— start EXCERPTED TEXT —

ALUMNI QUARTERLY
WINTER 1997

Painting and photos: Clifton Ruggles


[ Cet article en français ]

A few summers ago, via rail offered an enticing 50 percent fare reduction for foreign visitors to Canada, but did not advertise the bargain, suspecting that it would anger Canadians whose taxes subsidize the corporation. I learned about the scheme while purchasing a ticket in Kingston, Ontario. The agent asked, stealthily, for my passport. I was puzzled. "What do you mean, my passport?" She then advised me about the discount for foreigners, specifying that my "American accent" marked me as an eligible passenger. I informed the agent that (as the très white beer commercial says), "I AM CANADIAN." But it's never been simple to be a black in Canada.

My bloodlines run deep in this country. My father's father was West Indian - but his mother's father came to Nova Scotia from Virginia in 1898. My mother's ancestors - slaves liberated by British forces during the War of 1812 - voyaged to Nova Scotia, from Chesapeake Bay, in 1813. I was born, raised, and educated in Nova Scotia. I went to Expo '67, I sang along with Ian and Sylvia and the Great Speckled Bird, I wanted Robert Stanfield to win in '72. Either I am Canadian, or the word means nothing.

— end EXCERPTED TEXT —
— start SOURCE EXCERPT —

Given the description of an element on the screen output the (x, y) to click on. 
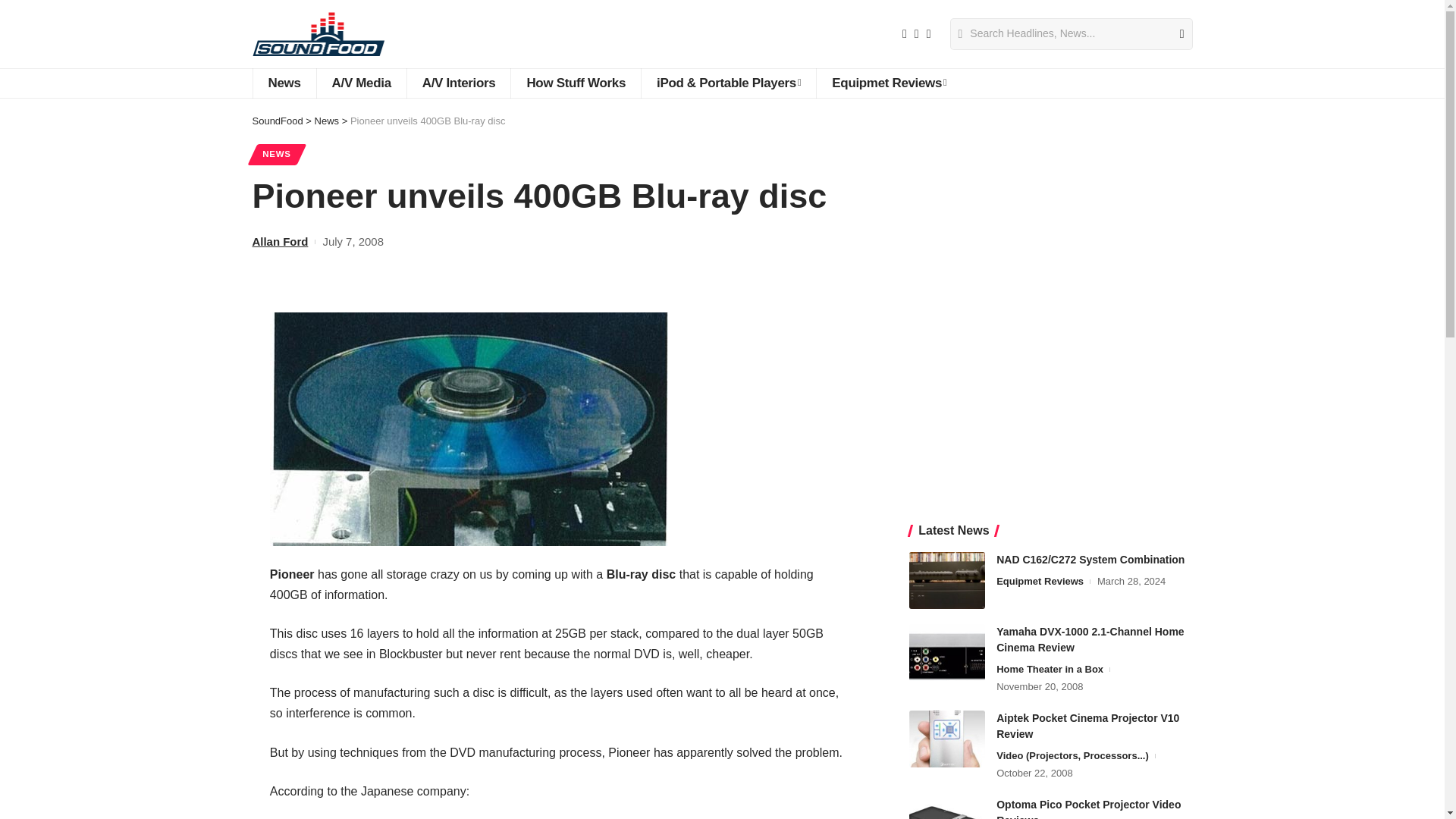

— end SOURCE EXCERPT —

Can you print everything in the essay on being black in Canada from "Painting and photos: Clifton" down to "black in Canada.", word for word?

Painting and photos: Clifton Ruggles


[ Cet article en français ]

A few summers ago, via rail offered an enticing 50 percent fare reduction for foreign visitors to Canada, but did not advertise the bargain, suspecting that it would anger Canadians whose taxes subsidize the corporation. I learned about the scheme while purchasing a ticket in Kingston, Ontario. The agent asked, stealthily, for my passport. I was puzzled. "What do you mean, my passport?" She then advised me about the discount for foreigners, specifying that my "American accent" marked me as an eligible passenger. I informed the agent that (as the très white beer commercial says), "I AM CANADIAN." But it's never been simple to be a black in Canada.